There is known a testing method of inspecting whether a building wall is delaminated or peeled off by hearing sound with ears that is generated by hammering the wall. Moreover, there is widely known a method of hearing sound to check whether a fruit such as watermelon is ripe or not by tapping on same.
Such method of estimating an internal state of a test object by hitting the test object to impart vibrations thereto and hearing sound generated by the vibrations with ears, is widely applied in various fields.
There is also widely known a technology of ultrasonic diagnosis, which examines an internal state of a test object by emitting acoustic waves, e.g., ultrasonic waves, to the test object to impart therein acoustic vibrations and analyzing acoustic vibrations reflected from or transmitted through the inside of the test object.
However, in the method of estimating the internal state of the test object by hearing the sound generated when hitting the object, only an experienced person can tell the state by the sound so that only a limited number of persons can take part in the inspection. An apparatus such as an ultrasonic diagnosis instrument visualizes reflected waves from the inside of the test object so that the inner configuration of the test object can be understood. Since, however, the apparatus is configured to detect location information of the inside of the test object, the structure is complicated and expensive.
There is a technology capable of solving the various problems mentioned above by analyzing vibrations generated by hitting the test object using a neural network (see, for example, Japanese Patent Laid-open Application Nos. H7-311185 and 2006-38478).
The Japanese Patent Laid-open Application No. H7-311185 (referred to as 311185 patent hereinafter) discloses a technique, wherein decaying patterns and tone colors of sounds generated when hammering non-defective and defective objects are stored, and the sound generated when impacting a test object is compared with the stored sounds by the neural network to determine whether the test object is defective or not.
Moreover, Japanese Patent Laid-open Application No. 2006-38478 (referred to as 38478 patent hereinafter) discloses a technique that imparts vibrations to the test object without using the impulse hammering and determines whether an amount of characteristics of vibration waveform obtained from a test object corresponds to a non-defective or defective object by using a boundary learning neural network trained by amounts of characteristics of non-defective objects.
According to the 38478 patent, a pattern matching method employed in the boundary learning neural network, wherein an output pattern of group of output units (i.e. neurons of an output layer) corresponding to training samples is compared with a predetermined supervised pattern, then weight coefficients of the output units are compensated based on the difference between the output pattern and the supervised pattern and the neural network is trained by repeatedly compensating the weight coefficients after completing the training an output pattern of group of output units obtained by amounts of characteristics of a test object is compared with the trained output pattern. Further, the training samples are considered as samples having specific differences in the vicinity of an average value so that a distribution of the non-defective object is assumed as a normal distribution.
The 311185 patent discloses the technique of determining whether the test object is non-defective or not based on the hammering sound by using the neural network, but does not disclose a scheme of improving precision of the determination results obtained by using the neural network.

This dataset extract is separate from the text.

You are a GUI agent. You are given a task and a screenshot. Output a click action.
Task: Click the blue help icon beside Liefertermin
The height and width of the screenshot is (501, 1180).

The 38478 patent determines whether the test object is non-defective or not by the pattern matching of output pattern using the neural network, so that the precision of the determination can be improved. However, the distribution of determinations for non-defectiveness or defectiveness is assumed to be the normal distribution, though cracks and breakage generated in test objects can be fairly random, therefore, if the whole non-defective test objects are assumed to have the normal distribution, there is a possibility that a category for the defective objects may be partially overlapped with the one for the non-defective objects.
In other words, if it is assumed that the distribution of the non-defective objects is the normal distribution, a region corresponding to the non-defective category is formed in a convex shape around an average value. Therefore, the technique disclosed in the 38478 patent cannot be employed if the above region corresponding to the non-defective category is partially formed in a concave shape. In other words, the precision determination for non-defectiveness or defectiveness may deteriorate depending upon the nature of a test object.